Gerne wird behauptet, dass sich meist eine neue Tür öffnet, wenn sich eine andere schließt. Oder anders formuliert: Rückschläge können Kreativität fördern.
Die Folgen von Bayerns Doppel-Schock
Jedoch hätte Bayern Münchens Cheftrainer gewiss gerne darauf verzichtet, nach den Ausfällen von Alphonso Davies (Kreuzbandriss) und Dayot Upamecano (freie Gelenkkörper im Knie) nun kurz vor den wichtigen Champions-League-Partien gegen Inter Mailand nach kreativen Alternativlösungen suchen zu müssen.

Personell adäquat lässt sich ohnehin nicht auf die Ausfälle zweier Leistungsträger reagieren. In der Defensive arbeitet sich Hiroki Ito nach seinen Verletzungsproblemen in der Hinrunde so langsam heran, wurde aber zuletzt von Kompany vornehmlich als Linksverteidiger eingesetzt.
Ohne Upamecano fehlt gehörige Portion Tempo
Da jedoch nur Eric Dier von den Innenverteidigern fit ist, muss Ito wohl ohnehin nach innen rücken. Selbst bei einer sofortigen Rückkehr von Minjae Kim infolge seiner Achillessehnenreizung wird sich an der generellen Personalnot im Zentrum wenig ändern.
Kim ist der designierte Abwehrchef in Abwesenheit von Upamecano, jedoch fehlt der Innenverteidigung ohne den Franzosen eine gehörige Portion Tempo und Qualität im Spielaufbau. Dier mag ein guter Defensivspieler sein, wird aber regelmäßig von gegnerischen Teams im Pressing als Schwachstelle ausgemacht.
Mehr noch als in den vergangenen Wochen brauchen die Bayern nun die Präsenz von Joshua Kimmich neben den Innenverteidigern im Spielaufbau.
Guerreiro als Unterstützung im Bayern-Spielaufbau
Zudem könnte eine weitere Änderung in der Viererkette den Spielaufbau beeinflussen. Raphael Guerreiro pendelte bislang in dieser Saison zwischen Bank und Startelf, hatte aber noch nicht mit den ansonsten für ihn üblichen Verletzungsproblemen zu kämpfen.
Nehmen wir einmal an, der Portugiese ist in den kommenden Wochen bei 100 Prozent, so könnte er häufig die Linksverteidigerposition einnehmen.

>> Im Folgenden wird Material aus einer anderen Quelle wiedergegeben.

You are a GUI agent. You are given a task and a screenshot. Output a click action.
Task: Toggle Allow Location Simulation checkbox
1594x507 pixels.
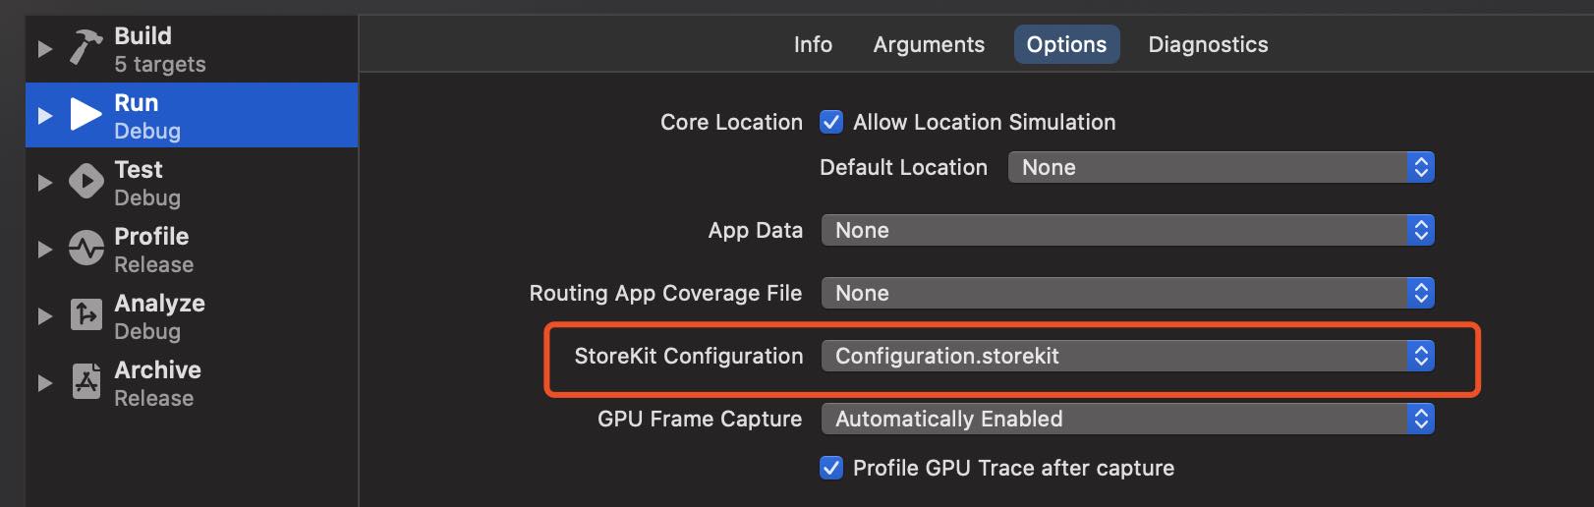coord(831,122)
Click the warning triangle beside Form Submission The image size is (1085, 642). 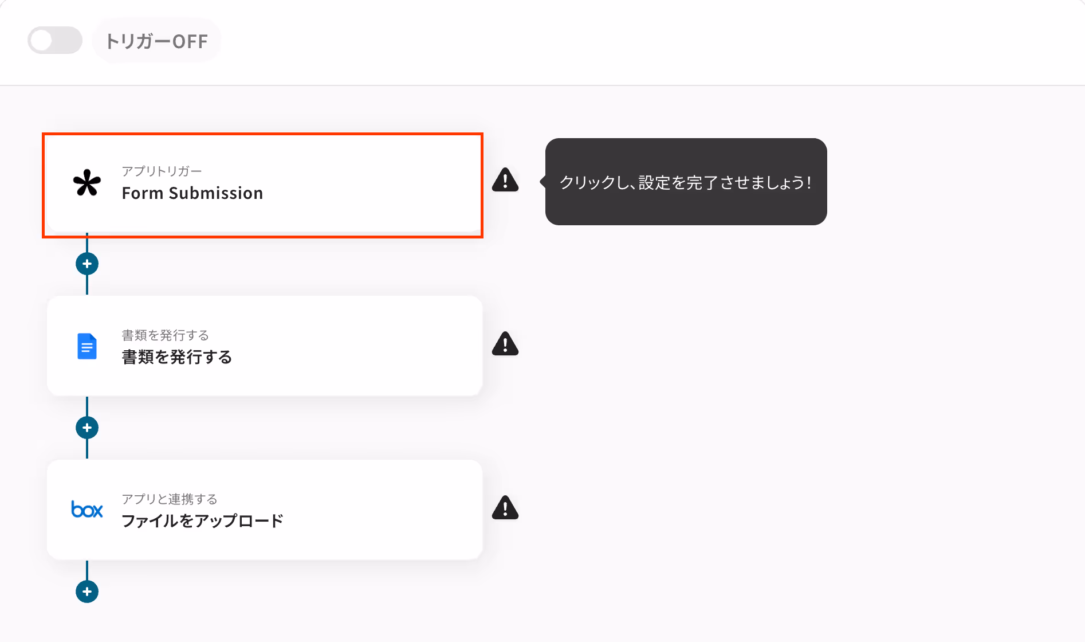tap(505, 180)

Er würde diese jedoch recht anders spielen als Davies – nämlich zunächst tief im Spielaufbau und im Verlaufe von Angriffen eher wie ein Achter, der die Bälle nach innen verteilt.
Auch Josip Stanisic, eine zweite Alternative für die Linksverteidigerposition, käme für eine inverse Rolle in Frage. Der Kroate gilt als beidfüßig, aber der rechte Fuß ist sein stärkerer, weshalb es ihn etwas nach innen treiben könnte.
Sollten Guerreiro oder Stanisic etwas eingerückt agieren, müsste beispielsweise Kingsley Coman breit an der Seitenlinie positioniert bleiben.
Kompany scheint großen Wert darauf zu legen, dass die Flügelspieler – sprich Außenverteidiger und Außenstürmer – gestaffelt zueinanderstehen: einer außen, der andere etwas mehr im Halbraum.
Auf dieser Position ist Goretzka besser aufgehoben
Im Übrigen hat auch Davies in dieser Saison schon häufiger eingerückt im linken Halbraum agiert und nicht immerzu den reinen Flügelsprinter gegeben. Guerreiro zum Beispiel wäre als Passgeber und intelligenter Ballverteiler von der linken Seite auch wichtig, weil somit Kimmich mehr Unterstützung erhalten würde.
Damit wäre wiederum Leon Goretzka nicht direkt vor der Abwehr gefordert und könnte wie auch zuletzt im DFB-Team als richtiger Achter agieren. Dort ist er aufgrund seiner Physis am besten aufgehoben.
Letztlich stellt sich die Frage, ob Kompany abseits von taktischen Verschiebungen innerhalb der Grundformation auch systemische Änderungen vornimmt. Mit Upamecano und Davies spielten die Bayern eine sehr hohe Abseitslinie, weil gerade diese beiden im Notfall noch Bälle ersprinten konnten.
Doch ohne das Duo sowie Libero-Keeper Manuel Neuer könnte eine hochstehende Kette leichter ausgehebelt werden. Zieht Kompany jedoch die Linie weiter zurück, hätte das einen Domino-Effekt auf die restliche Offensivstruktur.
Deshalb könnte es sehr gut sein, dass er mit Kim und Dier oder Ito einfach bei der Grundausrichtung bleibt und auf das Beste hofft.